U.S. v. Woodward

Decision Date29 January 2001
Docket NumberNo. CRIM. 00-86-P-C.,CRIM. 00-86-P-C.
Citation154 F.Supp.2d 83
PartiesUNITED STATES of America v. Kevin WOODWARD and Gregory Jackson, Defendants
CourtU.S. District Court — District of Maine

Donald E. Clark, Office of the U.S. Attorney, Portland, ME, for U.S. Attorneys.

Leonard I. Sharon, Sharon, Leary & Detroy, Auburn, ME, for Kevin E. Woodward.

E. James Burke, Lewiston, ME, for Gregory L Jackson.

MEMORANDUM OF DECISION AND ORDER DENYING DEFENDANTS' MOTIONS TO SUPPRESS AND FOR ADDITIONAL DISCOVERY

GENE CARTER, District Judge.

The Court now has before it Defendants' Motion to Suppress, in which they seek suppression of all evidence seized from their residence and any evidence derived from the search of their residence. Docket No. 12. Specifically, Defendants argue that the use of a thermal imaging device without a warrant to do so violates each Defendant's right to be free from unreasonable searches and that the warrant ultimately issued was itself based on an illegal search. Id. Defendants also contend that the search warrant was based on a false statement and that without that statement there was insufficient evidence to issue a search warrant. The Government opposes the motion, arguing that the use of a thermal imaging device is not a search within the meaning of the Fourth Amendment and that even though the warrant application contained a false statement, there was otherwise sufficient evidence to establish probable cause. Docket No. 19. Defendants have also filed a Motion for Discovery requesting additional discovery. Docket No. 13.

I. FACTS

In April 2000, Maine Drug Enforcement Agency ("MDEA") Special Agent Eric Audette received information from a Confidential Informant ("CI") that a marijuana growing operation was being conducted at a residence located on the North Turner Road at Box 884 in Turner, Maine, by Roger Mercier and others. Government Ex. 9D. CI has known Mercier for several years and believed it was his/her responsibility to come forward and inform law enforcement about Mercier's drug trafficking.1 Id. The North Turner Road residence was rented by Jennifer Carlin. Id. On separate occasions in April 2000, CI had personally observed Mercier in possession of over fifty pounds of processed marijuana and a few marijuana plants, two to three feet in height, at the residence of Jennifer Carlin. Id. CI informed Agent Audette that Mercier had several people working for him and that Mercier did not live at the North Turner Road address but used it only to grow and distribute marijuana.

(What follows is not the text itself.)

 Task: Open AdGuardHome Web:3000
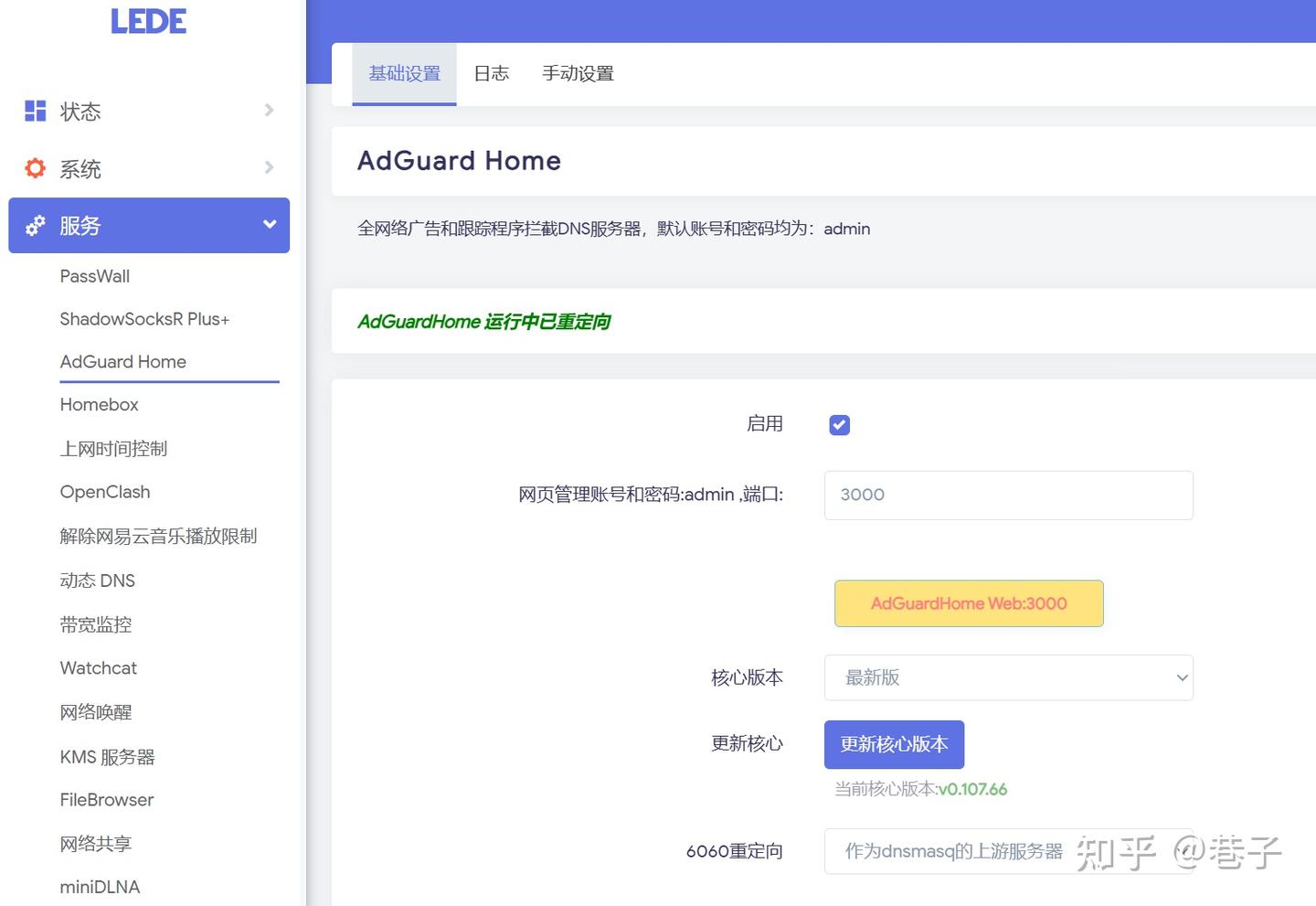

MDEA knew Mercier to have been convicted twice for marijuana possession and trafficking. Government Ex. 9E. Once the marijuana was processed, Mercier, Carlin, and Kevin (last name unknown) were in charge of distribution. Id. The Turner Road house, CI told Agent Audette, was just one of Mercier's six indoor marijuana cultivation facilities. Id.

For the next six weeks, Special Agent Audette episodically observed the Turner Road residence, noting that the entire second floor of the residence appeared uninhabited and that dormer windows on that floor were completely covered up, preventing light from entering or exiting. Id. During that period of time, an officer with the National Guard Counter Drug Program, familiar with the use of carbon dioxide in indoor marijuana growing operations, also observed a carbon dioxide canister just outside the residence. Id. Based on this information, MDEA Special Agent Tony Milligan obtained Central Maine Power ("CMP") electric power consumption records for the residence. Government. Ex. 9E. Analysis of these CMP records reflected two distinct cycles, approximately three months in length—October through December 1998 and April through July 1999—where consumption was significantly higher than at other times during the period from June 1998 through May 2000.2 Id. These cycles were consistent with the three-month growing cycles typical of an indoor marijuana growing operation. Id.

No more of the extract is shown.